_TASK DESCRIPTION_: Every line below that holds "resolution" must be copied.

BEGIN AVAILABLE RECORDS

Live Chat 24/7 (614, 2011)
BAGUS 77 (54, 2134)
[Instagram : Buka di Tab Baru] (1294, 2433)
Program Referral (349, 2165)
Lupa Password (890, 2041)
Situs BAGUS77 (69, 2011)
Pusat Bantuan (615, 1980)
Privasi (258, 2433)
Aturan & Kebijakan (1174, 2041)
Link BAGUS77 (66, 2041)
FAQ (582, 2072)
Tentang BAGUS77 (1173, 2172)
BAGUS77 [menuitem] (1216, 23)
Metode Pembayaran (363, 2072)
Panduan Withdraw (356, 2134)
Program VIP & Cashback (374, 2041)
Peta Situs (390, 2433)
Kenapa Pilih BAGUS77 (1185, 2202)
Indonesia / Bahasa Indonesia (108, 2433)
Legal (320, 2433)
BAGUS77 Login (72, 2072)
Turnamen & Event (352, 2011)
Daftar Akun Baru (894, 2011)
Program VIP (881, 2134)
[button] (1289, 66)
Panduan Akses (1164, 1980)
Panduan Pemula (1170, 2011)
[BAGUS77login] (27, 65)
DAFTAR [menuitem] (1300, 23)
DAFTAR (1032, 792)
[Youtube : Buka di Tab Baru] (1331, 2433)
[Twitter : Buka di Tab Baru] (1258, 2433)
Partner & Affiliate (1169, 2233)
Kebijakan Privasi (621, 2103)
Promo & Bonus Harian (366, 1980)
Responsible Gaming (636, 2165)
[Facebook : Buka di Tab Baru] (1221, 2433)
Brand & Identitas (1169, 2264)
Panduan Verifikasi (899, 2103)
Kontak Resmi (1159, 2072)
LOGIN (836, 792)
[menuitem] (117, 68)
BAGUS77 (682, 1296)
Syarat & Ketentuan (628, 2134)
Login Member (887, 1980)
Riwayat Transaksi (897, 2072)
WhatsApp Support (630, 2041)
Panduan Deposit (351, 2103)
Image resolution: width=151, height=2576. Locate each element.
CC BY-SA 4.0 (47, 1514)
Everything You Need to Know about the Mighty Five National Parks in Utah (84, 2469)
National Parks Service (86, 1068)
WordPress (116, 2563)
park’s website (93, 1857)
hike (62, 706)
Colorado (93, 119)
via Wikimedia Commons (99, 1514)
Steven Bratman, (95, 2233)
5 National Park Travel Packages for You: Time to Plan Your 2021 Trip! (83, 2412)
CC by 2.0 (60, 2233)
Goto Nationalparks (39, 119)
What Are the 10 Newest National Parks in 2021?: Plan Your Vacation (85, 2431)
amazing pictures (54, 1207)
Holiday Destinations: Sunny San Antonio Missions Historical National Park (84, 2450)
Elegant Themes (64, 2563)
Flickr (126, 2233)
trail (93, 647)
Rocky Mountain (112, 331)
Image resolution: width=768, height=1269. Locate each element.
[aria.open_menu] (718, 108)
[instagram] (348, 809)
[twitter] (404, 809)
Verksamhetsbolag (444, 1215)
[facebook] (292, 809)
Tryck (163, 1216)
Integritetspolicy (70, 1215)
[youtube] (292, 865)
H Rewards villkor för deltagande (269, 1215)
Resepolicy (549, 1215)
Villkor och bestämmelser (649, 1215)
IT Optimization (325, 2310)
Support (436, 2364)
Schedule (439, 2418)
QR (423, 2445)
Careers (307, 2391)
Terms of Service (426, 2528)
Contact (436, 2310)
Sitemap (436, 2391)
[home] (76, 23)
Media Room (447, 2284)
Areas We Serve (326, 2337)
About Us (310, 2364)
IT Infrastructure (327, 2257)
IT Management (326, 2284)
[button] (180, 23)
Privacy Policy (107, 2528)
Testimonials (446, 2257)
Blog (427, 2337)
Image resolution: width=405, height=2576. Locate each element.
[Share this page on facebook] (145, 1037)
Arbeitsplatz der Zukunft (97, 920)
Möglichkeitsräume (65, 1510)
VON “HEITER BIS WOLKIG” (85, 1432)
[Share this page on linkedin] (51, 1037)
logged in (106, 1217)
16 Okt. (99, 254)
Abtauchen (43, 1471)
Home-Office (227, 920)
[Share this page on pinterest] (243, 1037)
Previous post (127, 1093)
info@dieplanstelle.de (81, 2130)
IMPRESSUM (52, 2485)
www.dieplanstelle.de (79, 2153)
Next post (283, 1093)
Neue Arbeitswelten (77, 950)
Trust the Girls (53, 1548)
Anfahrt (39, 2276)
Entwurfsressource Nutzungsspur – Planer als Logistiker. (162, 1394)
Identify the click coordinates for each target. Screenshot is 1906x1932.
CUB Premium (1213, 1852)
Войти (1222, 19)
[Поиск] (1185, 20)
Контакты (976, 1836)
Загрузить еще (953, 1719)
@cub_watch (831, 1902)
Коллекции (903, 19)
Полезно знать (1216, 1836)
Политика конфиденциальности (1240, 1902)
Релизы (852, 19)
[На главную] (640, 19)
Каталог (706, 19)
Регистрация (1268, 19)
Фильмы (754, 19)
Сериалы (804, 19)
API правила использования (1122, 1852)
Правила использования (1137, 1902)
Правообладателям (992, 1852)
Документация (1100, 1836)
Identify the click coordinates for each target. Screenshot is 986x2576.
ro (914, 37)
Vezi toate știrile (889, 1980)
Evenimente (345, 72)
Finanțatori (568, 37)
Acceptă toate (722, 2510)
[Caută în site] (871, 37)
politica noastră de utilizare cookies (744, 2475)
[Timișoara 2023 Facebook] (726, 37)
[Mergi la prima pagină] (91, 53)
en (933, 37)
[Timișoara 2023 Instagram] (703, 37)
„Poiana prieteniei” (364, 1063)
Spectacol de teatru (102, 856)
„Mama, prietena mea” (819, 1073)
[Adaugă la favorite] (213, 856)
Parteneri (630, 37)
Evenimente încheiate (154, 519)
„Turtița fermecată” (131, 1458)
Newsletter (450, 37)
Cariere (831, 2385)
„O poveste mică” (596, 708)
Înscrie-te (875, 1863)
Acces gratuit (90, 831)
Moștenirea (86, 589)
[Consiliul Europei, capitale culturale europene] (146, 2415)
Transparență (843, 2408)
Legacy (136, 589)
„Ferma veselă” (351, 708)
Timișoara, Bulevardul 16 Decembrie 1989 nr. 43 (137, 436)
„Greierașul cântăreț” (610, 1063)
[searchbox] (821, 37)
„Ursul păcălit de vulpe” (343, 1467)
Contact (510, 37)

END AVAILABLE RECORDS

_OUTPUT OF THE TASK_:
Image resolution: width=151, height=2576. Locate each element.
Image resolution: width=768, height=1269. Locate each element.
Image resolution: width=405, height=2576. Locate each element.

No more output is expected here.